微調整(ファインチューニング)とは、事前学習済みの基盤モデルに対して、特定のタスクやドメインに適した少量のデータセットを用いて追加学習を行い、パラメーターを最適化する手法です。これにより、一からモデルを構築するよりも大幅に少ない計算資源と時間で、高い精度とカスタマイズ性を備えた専用モデルを構築できます。
微調整(ファインチューニング)とは
微調整(ファインチューニング)とは、すでに大量のデータで訓練された「事前学習済みモデル」に対し、特定の目的や業務に関連するデータを用いて追加の学習を行い、モデル全体のパラメーター(重み)を最適化して特定のタスクに特化させる手法です。
詳しく解説
ディープラーニングなどの大規模なモデルをゼロから構築するには、膨大なデータと莫大な計算資源、そして長い時間が必要です。
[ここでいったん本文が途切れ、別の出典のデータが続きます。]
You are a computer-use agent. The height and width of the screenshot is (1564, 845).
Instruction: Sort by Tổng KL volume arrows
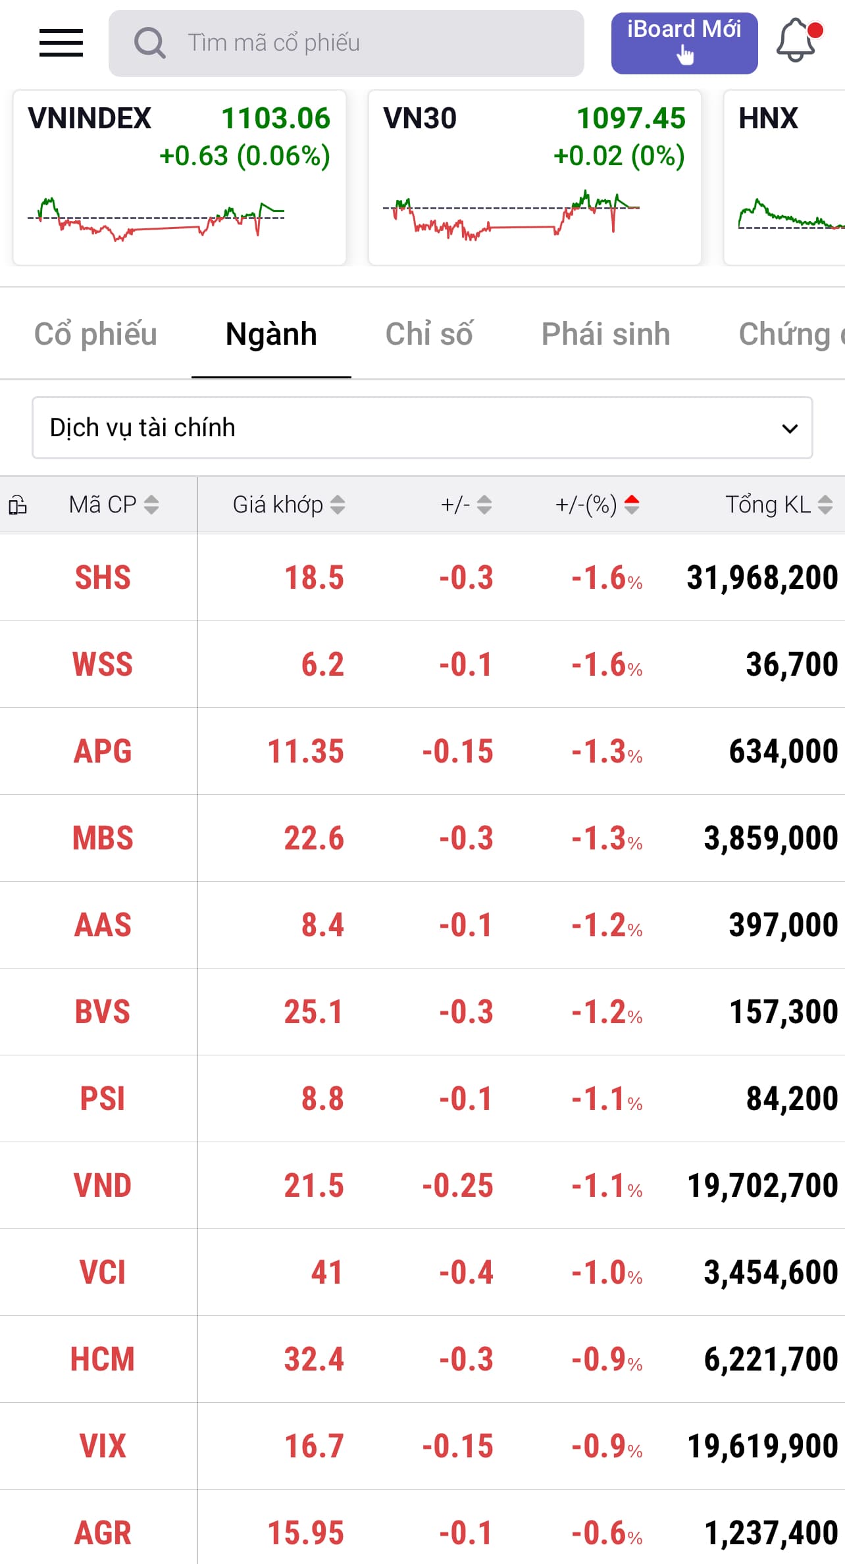825,505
これに対し、微調整はすでに一般知識やパターン認識能力を獲得している「基盤モデル」を出発点とします。基盤モデルの学習済みの重みを活かしつつ、ターゲットとなる特定のタスク(例えば、特定の業界用語の理解や、自社専用のカスタマーサポート対応など)のデータセットで追加学習を行います。このプロセスにより、モデルのパラメーターが目的のタスクに最適化されるため、少ないデータと短い時間で、高精度な専門モデルを効率的に作成することが可能になります。
具体例・使われ方
具体的な利用例として、汎用的な大規模言語モデル(LLM)に対して、医療分野の学術論文やカルテのデータを学習させて「医療専門の対話AI」へとカスタマイズするケースが挙げられます。また、画像認識モデルにおいて、一般的な物体認識モデルに特定の製品の欠陥画像を学習させて「製造ライン向けの目視検査AI」を構築する例もあります。
似た用語との違い
混同されやすい概念に「転移学習」や「RAG(検索拡張生成)」があります。転移学習は事前学習済みモデルの知識を別のタスクに応用する総称であり、微調整はその手法の一つとして、既存モデルのパラメーター自体を更新するプロセスを指します。一方、RAG(検索拡張生成)はモデルのパラメーターは一切更新せず、外部データベースから検索した情報をプロンプトに挿入して回答を生成させる手法です。
注意点
注意点として、微調整を行うには適切な品質のトレーニングデータが一定数必要であり、準備にコストがかかります。また、特定のタスクに過剰に適応することで、元々持っていた汎用的な能力や知識が失われてしまう「破滅的忘却」と呼ばれる現象が発生することがあります。さらに、モデルのパラメーターを更新するため、推論時の実行コスト削減には寄与しますが、追加学習自体には依然としてGPUなどの計算資源が必要となります。